Trying to impose a simple story on a whole decade, an arbitrary span of years, is bound to be misleading, and it is bound to miss other important stories happening at the same time. But it could be said that the story of the last 10 years is that of Britain’s departure from the EU.
Gillian Duffy was the Everywoman of the decade. She represented the people – or at least the bare majority of them, as it turned out. Remainers are quite right to say that Europe was rarely listed as an important issue in the polls until the referendum; but that was because it never seemed that there was much that could be done about it. People thought immigration was an important issue, and increasingly related it to free movement under EU law. Public opinion was always in favour of less power for the EU, and if the people were asked, from 2010 until 2013, they generally wanted to leave. Indeed, it was only after Cameron promised a referendum, in January 2013, that Remain took the lead.
The promise was no petty decision, taken to try to hold the Tory party together: it was the only way Cameron could hope to win the 2015 election. It seems perverse to blame a politician for responding to the pressures of public opinion in a democracy. The referendum came about because the people wanted it – by definition, from the result – and managed to bend a parliament of Remainers into giving it to them.
That makes Nigel Farage and Boris Johnson the politicians of the decade.

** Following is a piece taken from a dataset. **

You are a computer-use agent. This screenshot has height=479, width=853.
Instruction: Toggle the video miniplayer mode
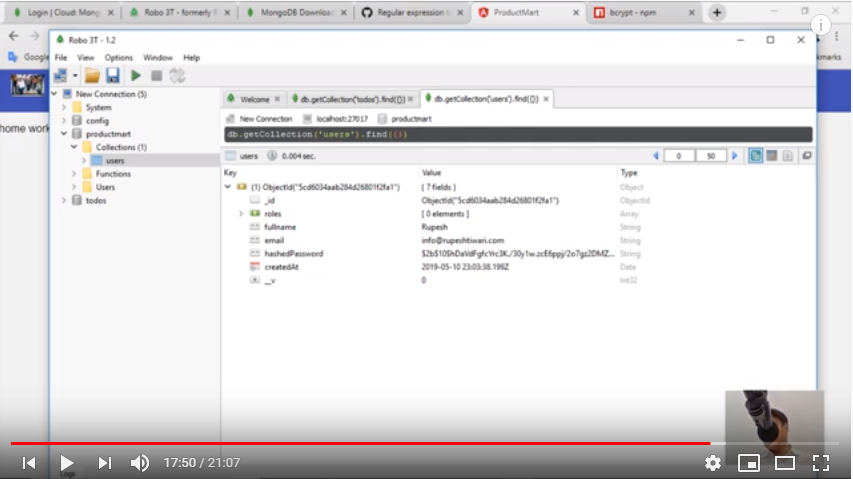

At the start of it, Farage was crawling out of the wreckage of a light plane that had been towing a “Vote Ukip” banner, and Johnson was, after a shaky start, the re-electable mayor of a Labour-voting world city humming with the dynamism of immigration, much of it from the rest of the EU.
For most of the past 10 years our leaders were Remainers: David Cameron, Nick Clegg, Theresa May; opposed by Ed Miliband and Jeremy Corbyn, a less decided Remainer. But by the end of the decade, Johnson, who only declared for Leave in February 2016, after Cameron failed to renegotiate the terms of UK membership, emerged triumphant.
Only he could finally defeat Farage, who re-entered the fray after May failed to meet the original deadline for Brexit. Only Johnson could force Farage to pave the way, by standing down half his candidates, for the election of a Conservative government that would finally take Britain out. Farage tried to take credit for Johnson’s triumph, claiming during the campaign: “The only reason Boris is prime minister is because, earlier this year, I had had enough. After the launch of the Brexit Party in Coventry in April ... we managed to get rid of the worst prime minister we have ever seen.”
Farage was a significant figure, able to mobilise the activist minority twice during the decade to put pressure on the Conservative Party from the outside. But it was Johnson, Michael Gove and Dominic Cummings who won the referendum – keeping Farage at arm’s length – and it was the same trio (with less of a role for Gove) who won the election.
The Brexit decade will end, then, on 31 January 2020, a month late. The word will fade down the list of popular internet search terms. The department will be closed down. And Boris Johnson, the Brexit prime minister, invited the new parliament to look to the future: “Just imagine where this country could be in 10 years’ time.” Having triumphed in this decade, he intends to dominate the next.